[Material provided]:
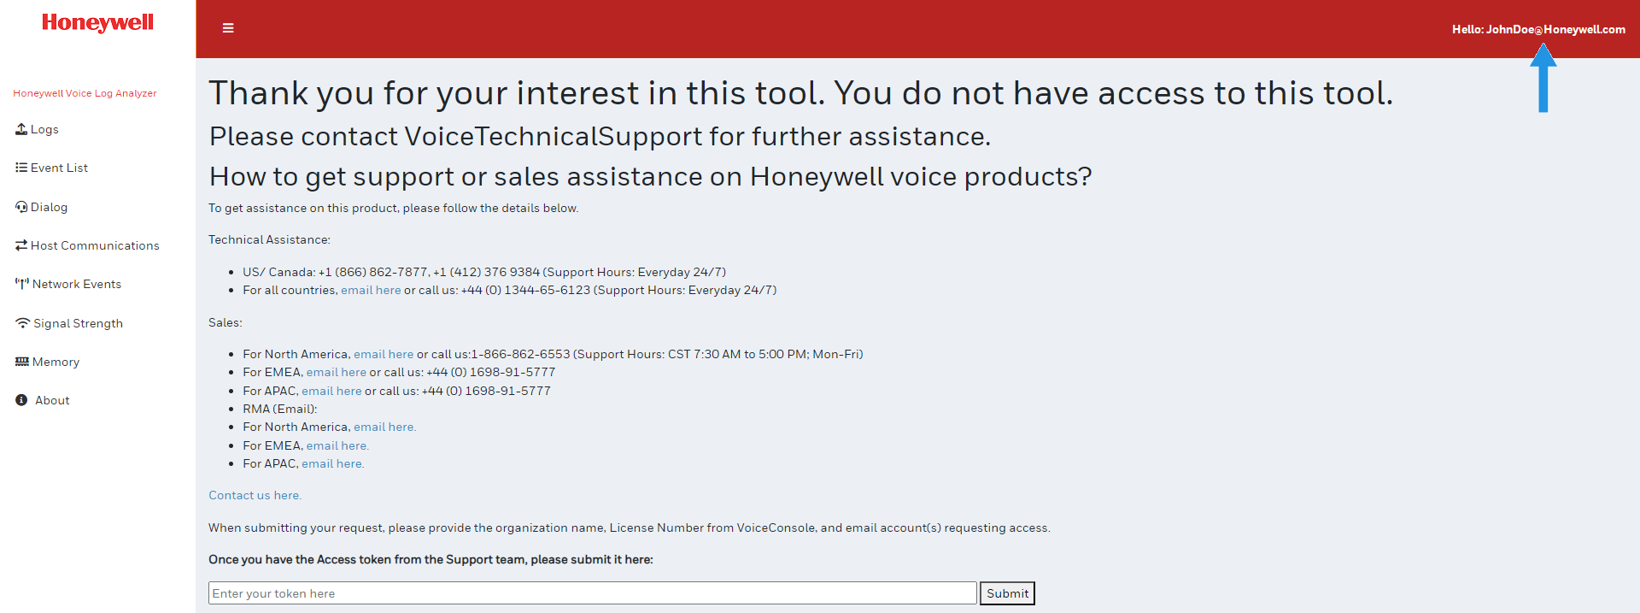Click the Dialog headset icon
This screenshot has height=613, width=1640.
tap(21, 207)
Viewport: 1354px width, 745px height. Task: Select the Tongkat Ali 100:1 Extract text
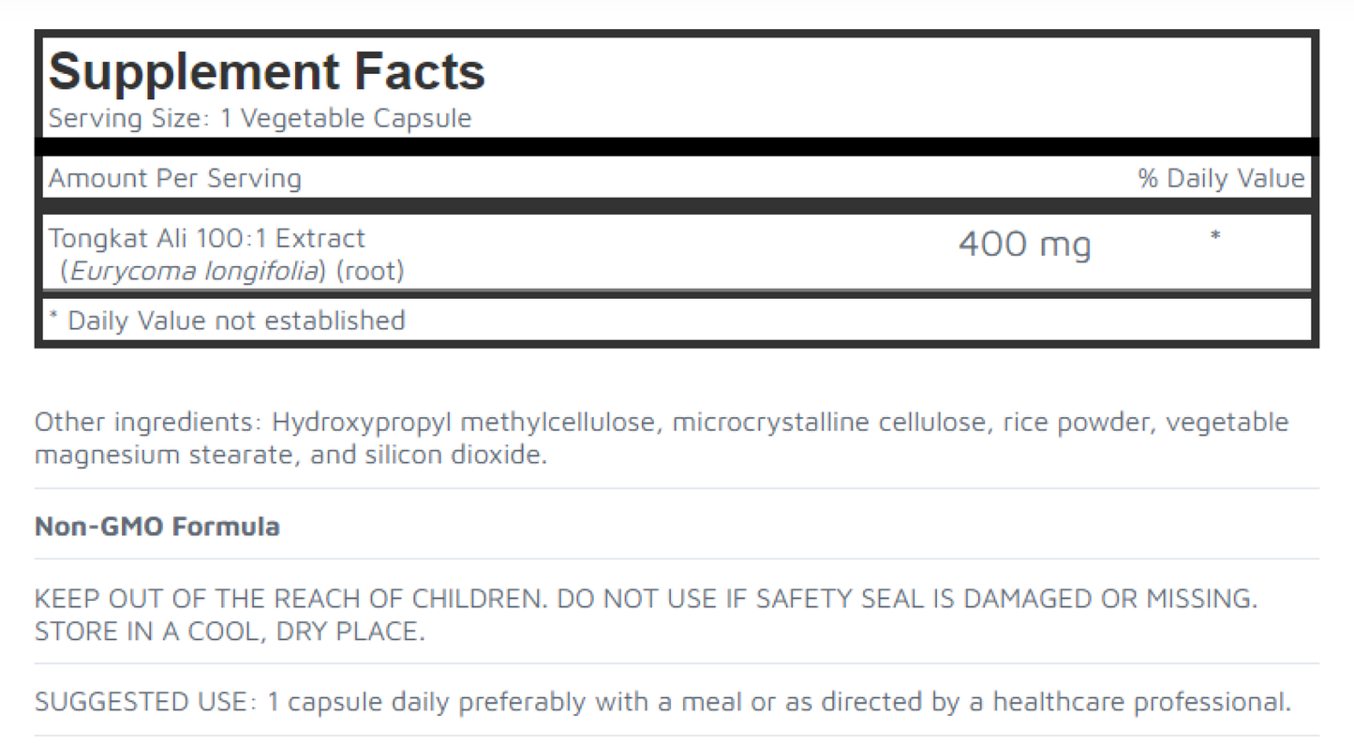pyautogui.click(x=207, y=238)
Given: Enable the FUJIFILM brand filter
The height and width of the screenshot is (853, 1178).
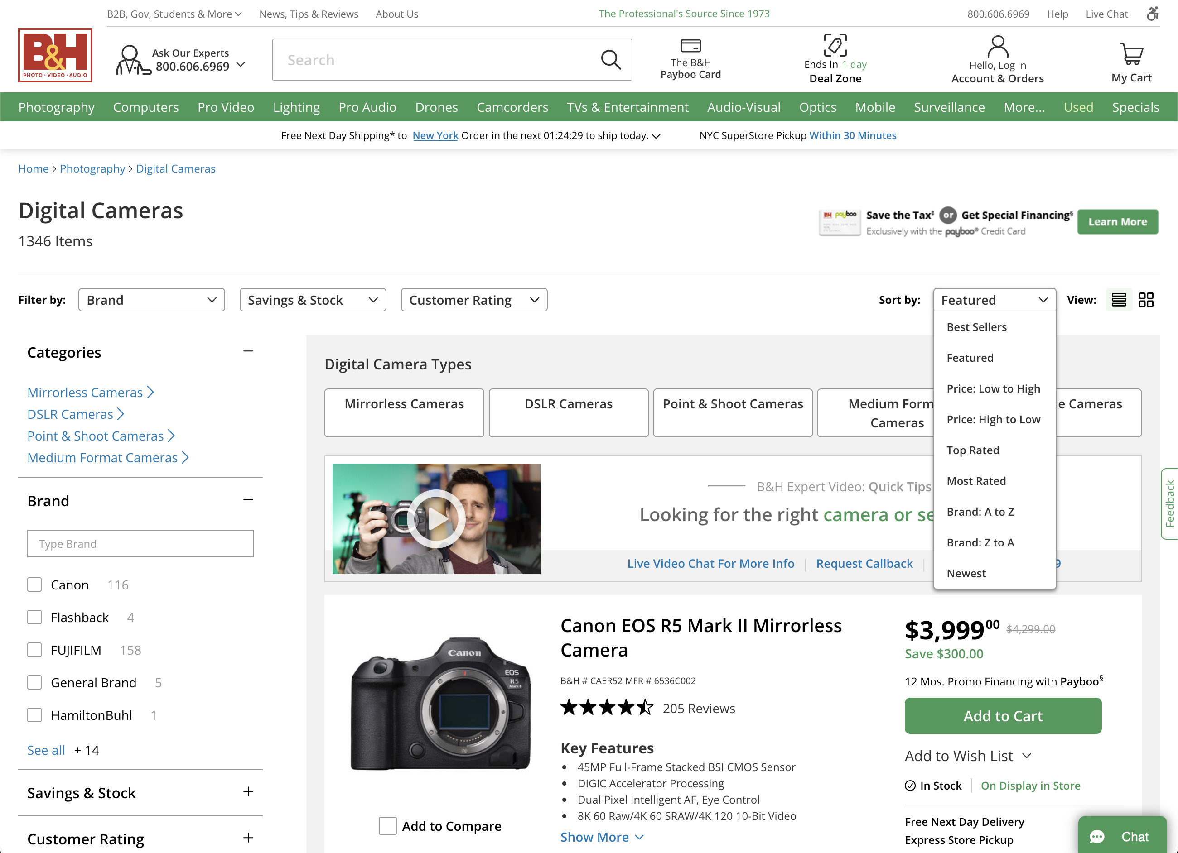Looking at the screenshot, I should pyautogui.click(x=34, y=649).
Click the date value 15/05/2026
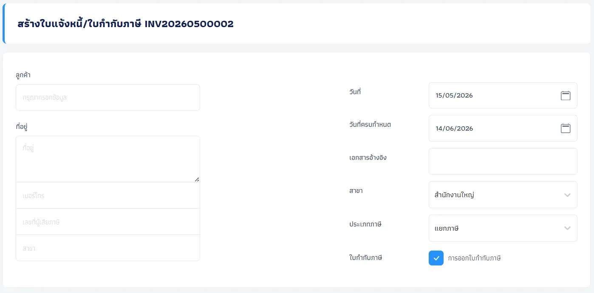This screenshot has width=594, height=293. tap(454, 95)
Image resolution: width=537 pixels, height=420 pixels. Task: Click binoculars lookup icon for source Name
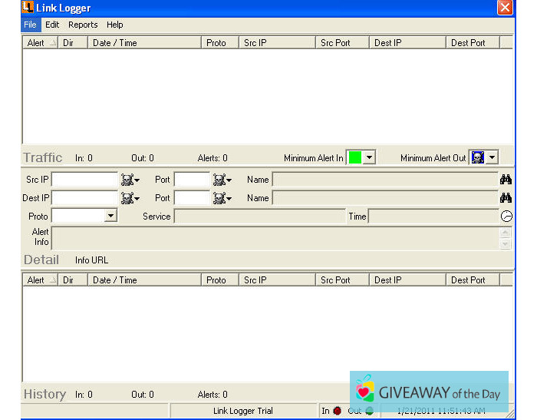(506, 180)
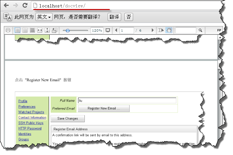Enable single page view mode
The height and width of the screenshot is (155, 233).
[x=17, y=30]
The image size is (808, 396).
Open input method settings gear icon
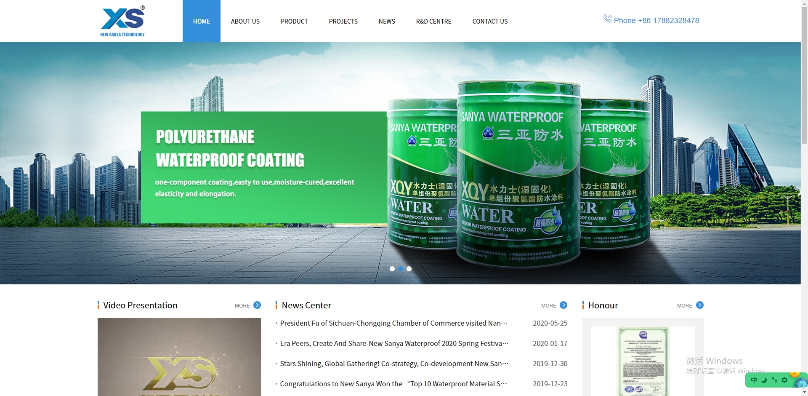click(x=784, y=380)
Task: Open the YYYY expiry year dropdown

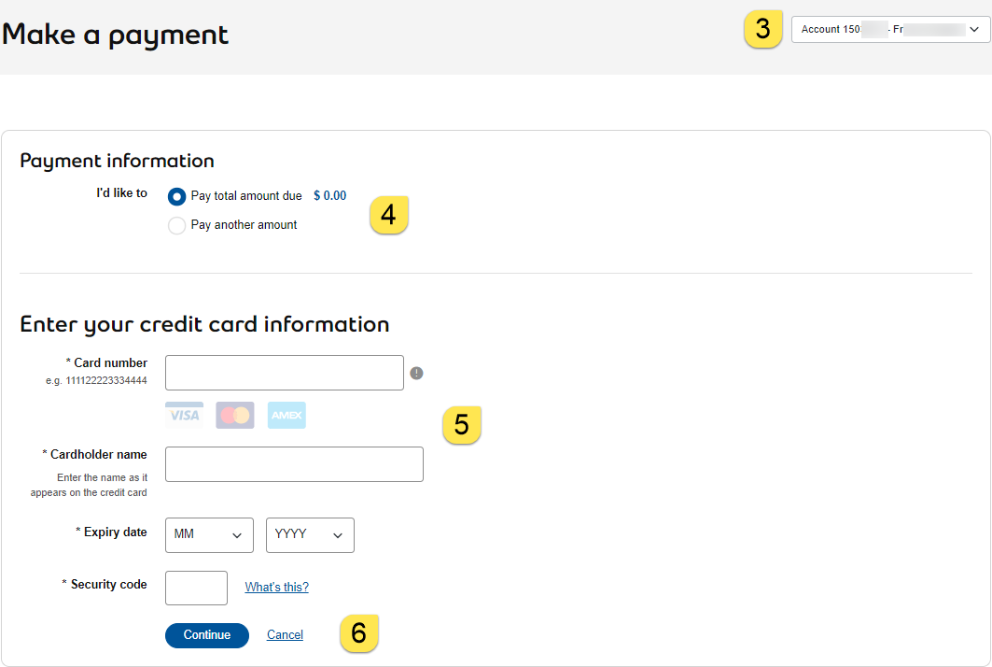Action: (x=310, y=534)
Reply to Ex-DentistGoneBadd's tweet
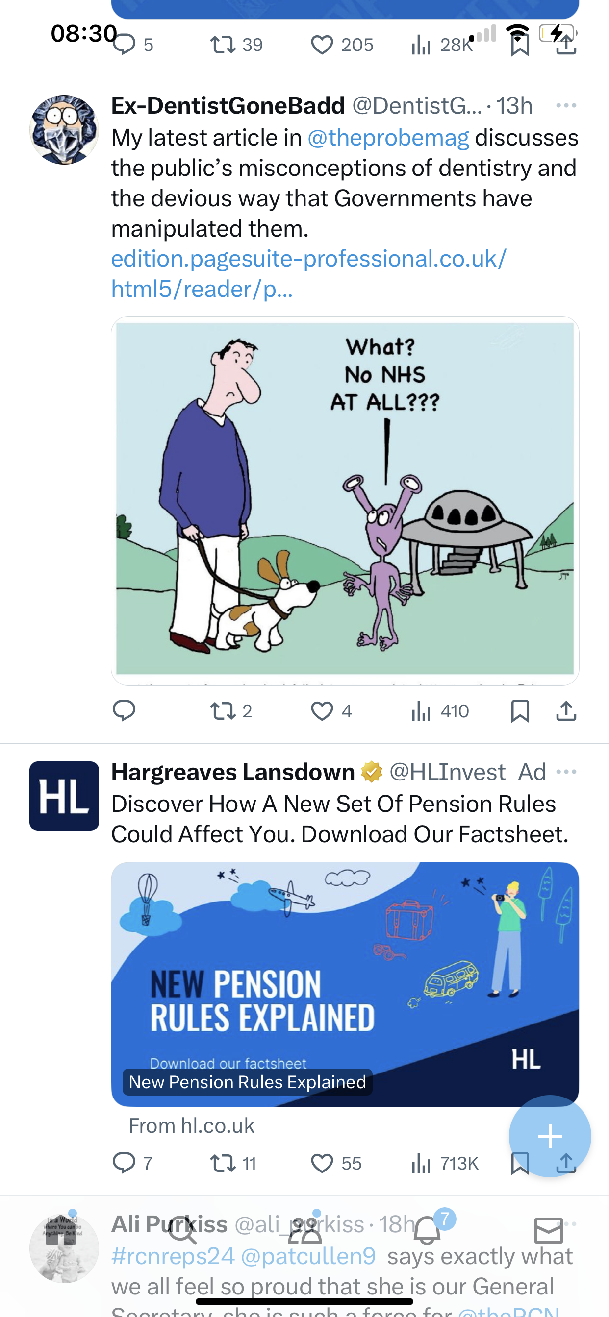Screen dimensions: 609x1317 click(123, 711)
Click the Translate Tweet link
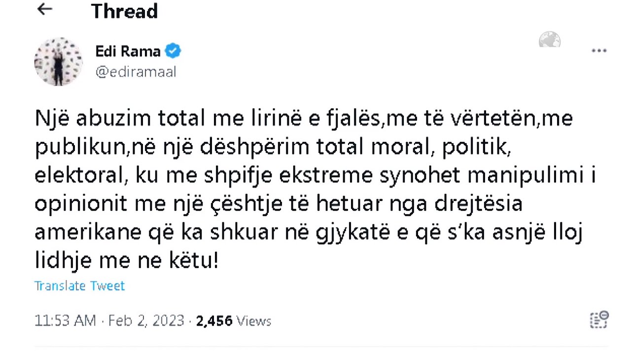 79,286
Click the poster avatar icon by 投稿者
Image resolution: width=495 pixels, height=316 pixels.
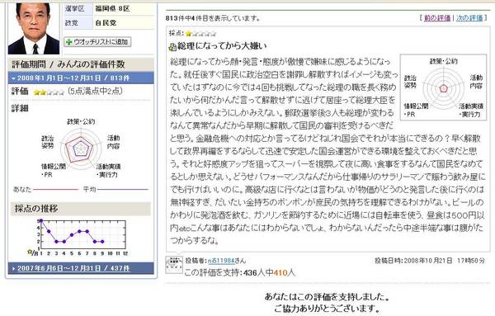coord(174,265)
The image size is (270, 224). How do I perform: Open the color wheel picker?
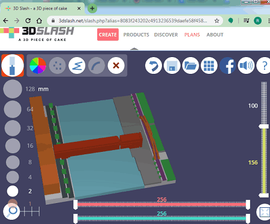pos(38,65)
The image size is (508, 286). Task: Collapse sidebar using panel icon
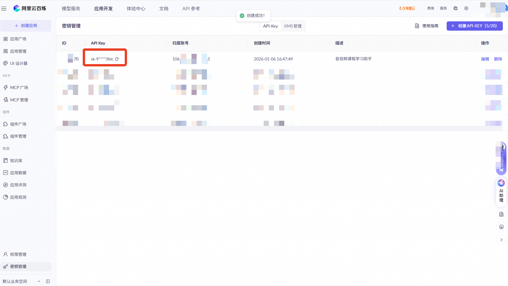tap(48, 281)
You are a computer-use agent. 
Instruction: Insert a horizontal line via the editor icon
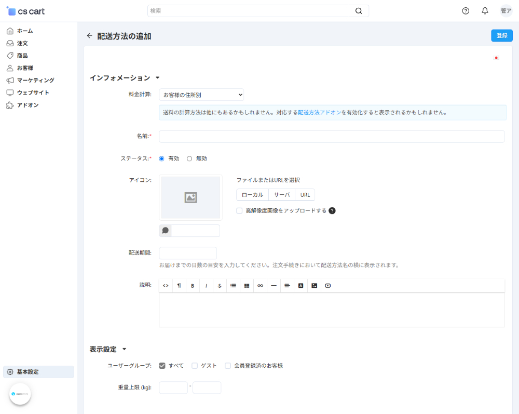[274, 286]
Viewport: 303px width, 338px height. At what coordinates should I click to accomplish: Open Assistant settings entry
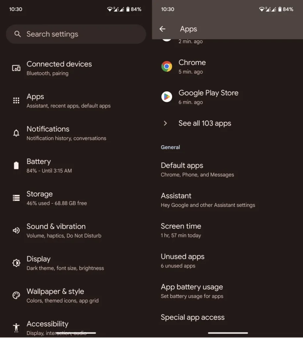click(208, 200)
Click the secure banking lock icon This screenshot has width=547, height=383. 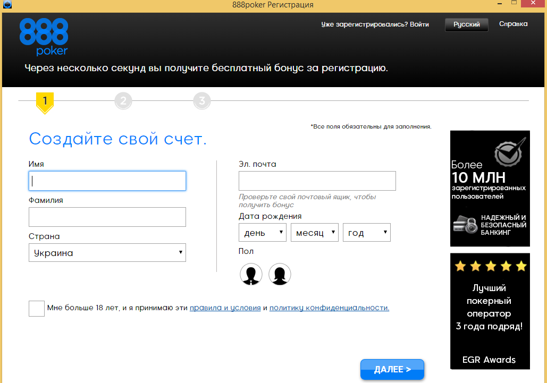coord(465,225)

[Written request]: From the material above, copy every line that contains the word "resolution". Matching is case-sensitive.

[Response to this exercise]:
Image resolution: width=537 pixels, height=420 pixels. Task: Click binoculars lookup icon for source Name
Image resolution: width=495 pixels, height=316 pixels.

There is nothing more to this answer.